Myth: When a patient enrolls with Agrace HospiceCare, their care is provided at Agrace’s Inpatient Unit.
Fact: About 95 percent of our services are provided in patients’ homes, including private residences, and assisted living or nursing homes. However, some patients come to Agrace’s Inpatient Unit for short-term, acute care if their symptoms cannot be managed at home and they prefer not to be hospitalized.
Myth: Agrace HospiceCare is limited to six months. Patients are discharged if they don’t die within six months.
Fact: Agrace HospiceCare services are available as long as the patient continues to meet the criteria for hospice care: life expectancy of six months or less and a primary goal of comfort, not cure. If a patient stabilizes or they experience a steady improvement in their health,
they may be discharged from Agrace HospiceCare. Patients may be readmitted to Agrace
at any time if their health declines and their life expectancy again meets the six-month prognosis criteria.
Myth: Agrace HospiceCare only cares for people with cancer.

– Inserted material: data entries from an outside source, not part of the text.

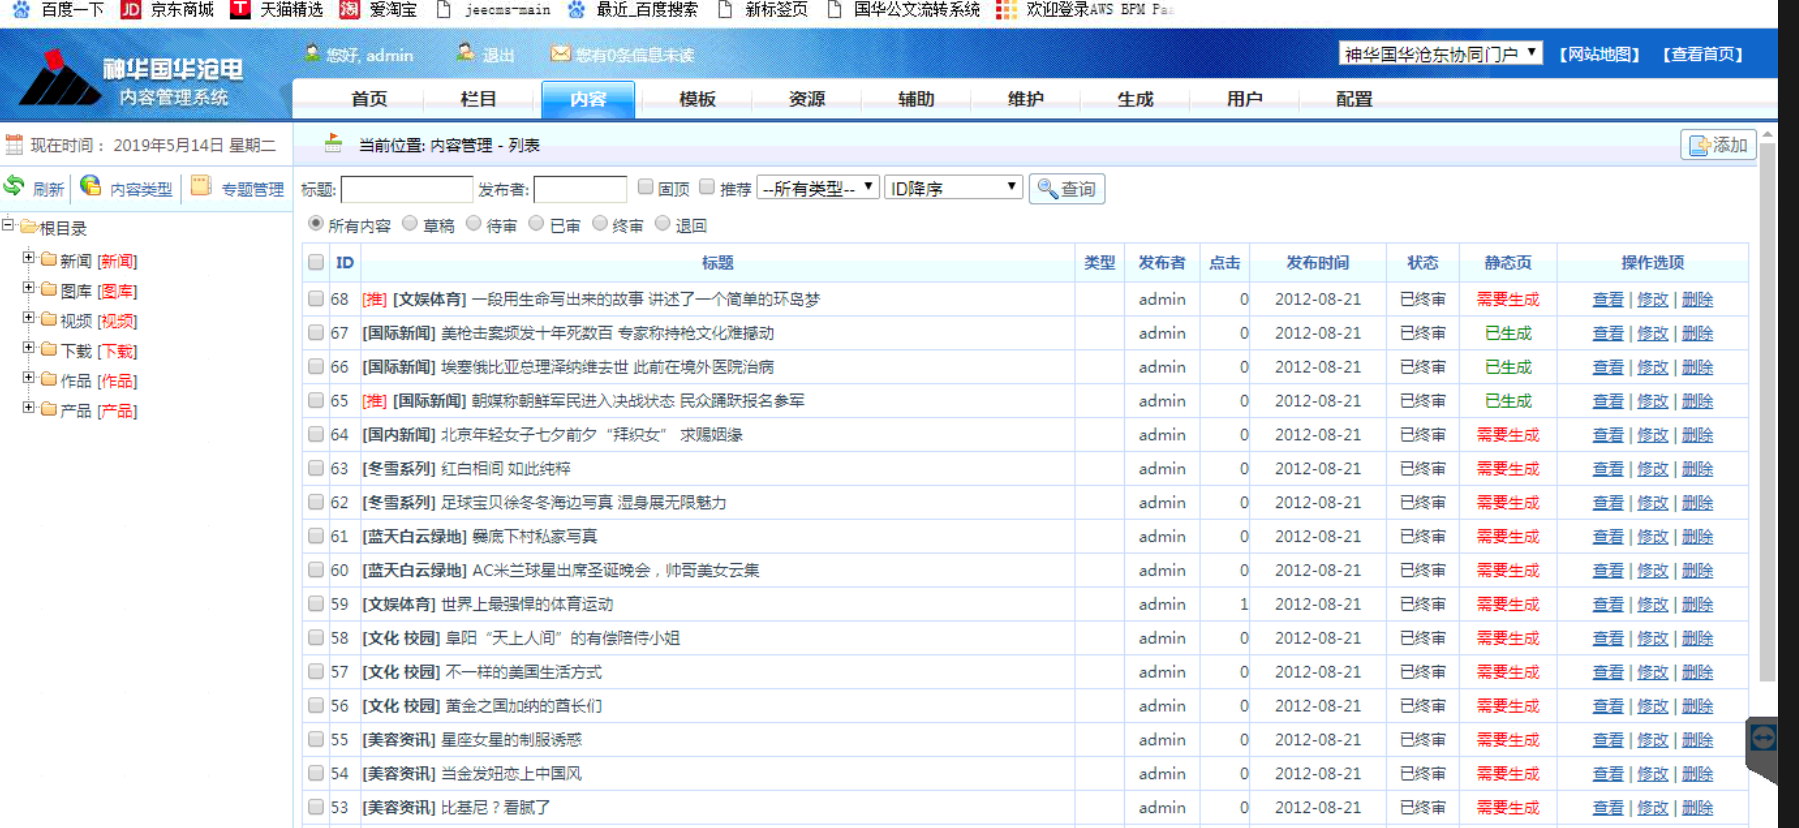1799x828 pixels.
Task: Click the logout (退出) user icon
Action: [465, 53]
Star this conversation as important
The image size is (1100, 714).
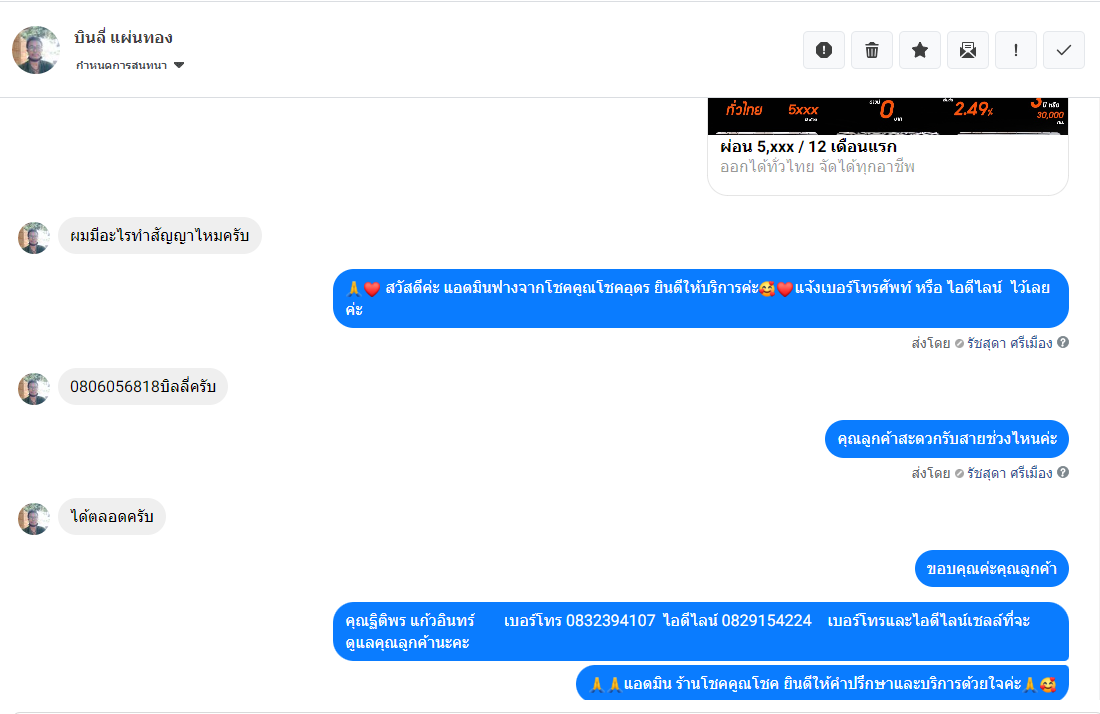(x=920, y=50)
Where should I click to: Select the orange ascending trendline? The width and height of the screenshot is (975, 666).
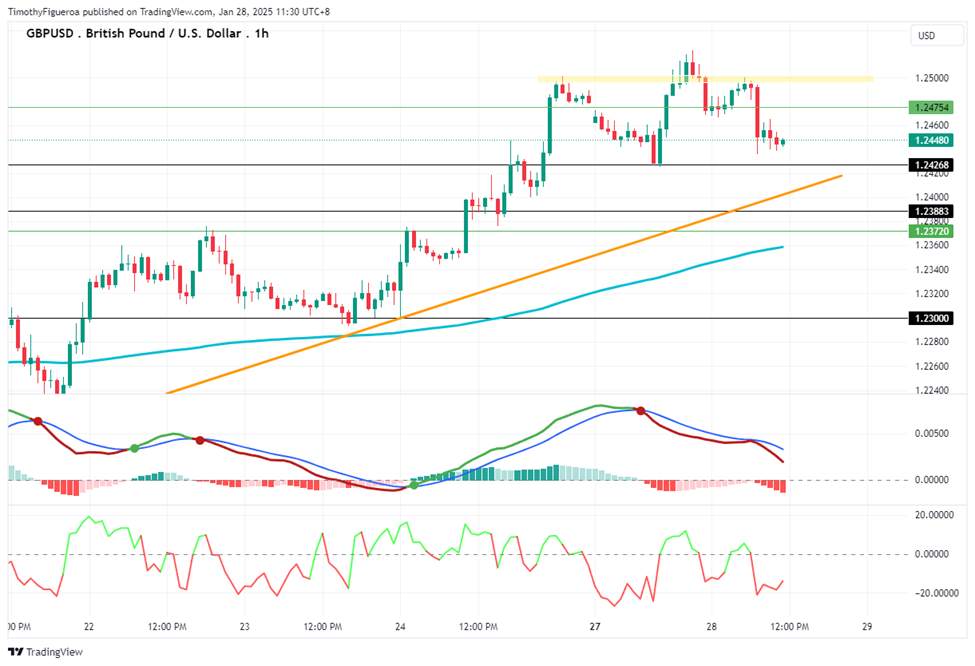pos(504,284)
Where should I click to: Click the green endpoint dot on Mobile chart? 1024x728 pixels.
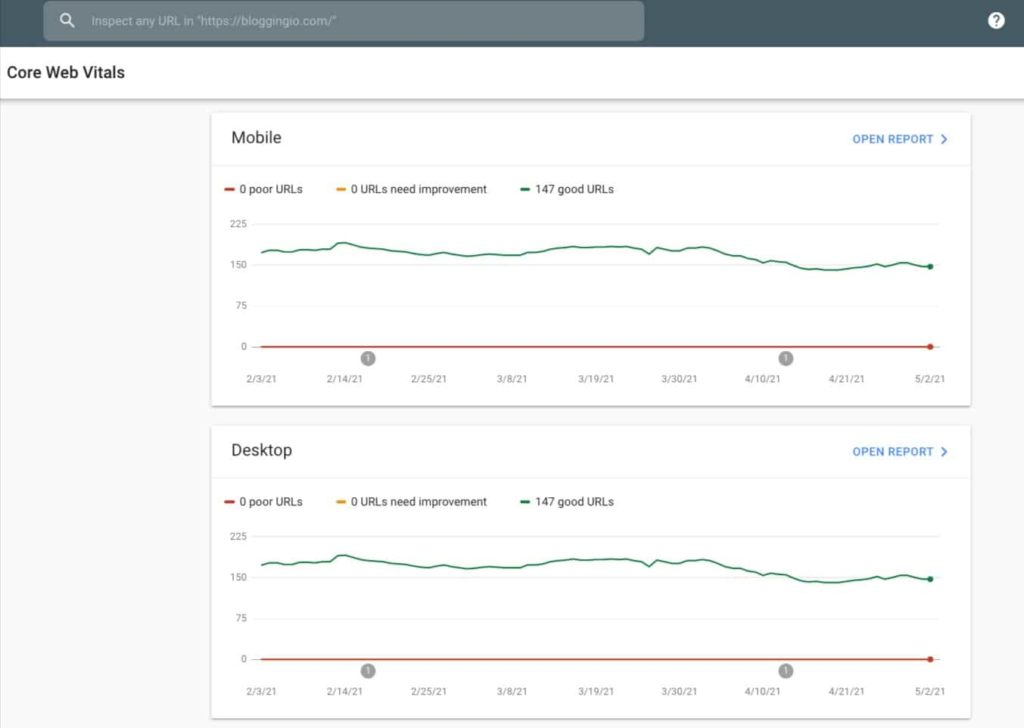click(x=930, y=266)
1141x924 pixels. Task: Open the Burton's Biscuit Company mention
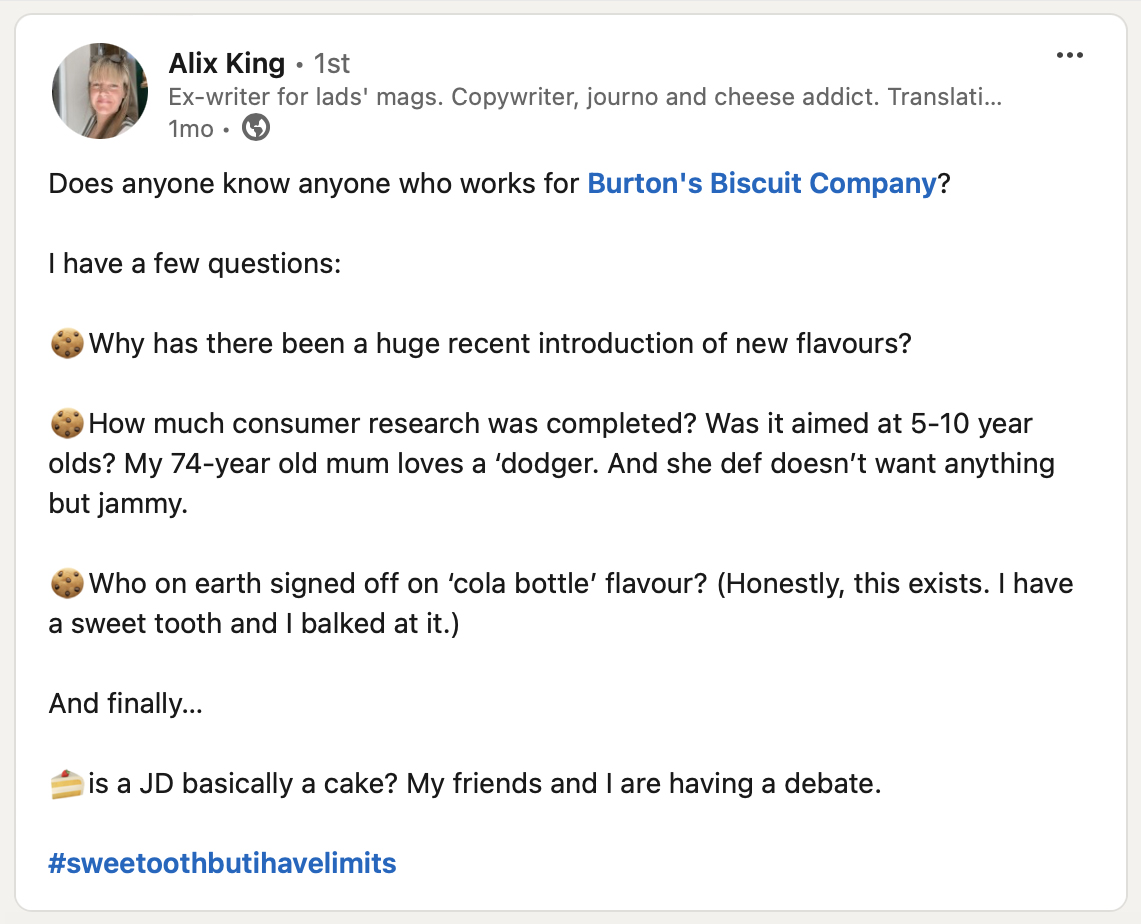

Fact: Agrace HospiceCare is appropriate for people with any life-limiting condition when the primary goal of care is to maintain comfort, manage symptoms and help the individual remain as active as possible. This includes patients with heart disease, Alzheimer’s disease and other forms of dementia, lung disease, end-stage liver disease, ALS, MS, Parkinson’s disease, HIV/AIDS and other life-limiting conditions.
Myth: Agrace HospiceCare focuses on the acceptance of death.
Fact: Agrace HospiceCare recognizes that we all have different and unique goals, beliefs and coping strategies. Agrace does not force discussions about the acceptance of death, but staff remain available to discuss any issues important to patients and their families.
Myth: People receiving care from Agrace HospiceCare must die at home.
Fact: While most people receiving care from Agrace wish to die at home, other arrangements and support services are available.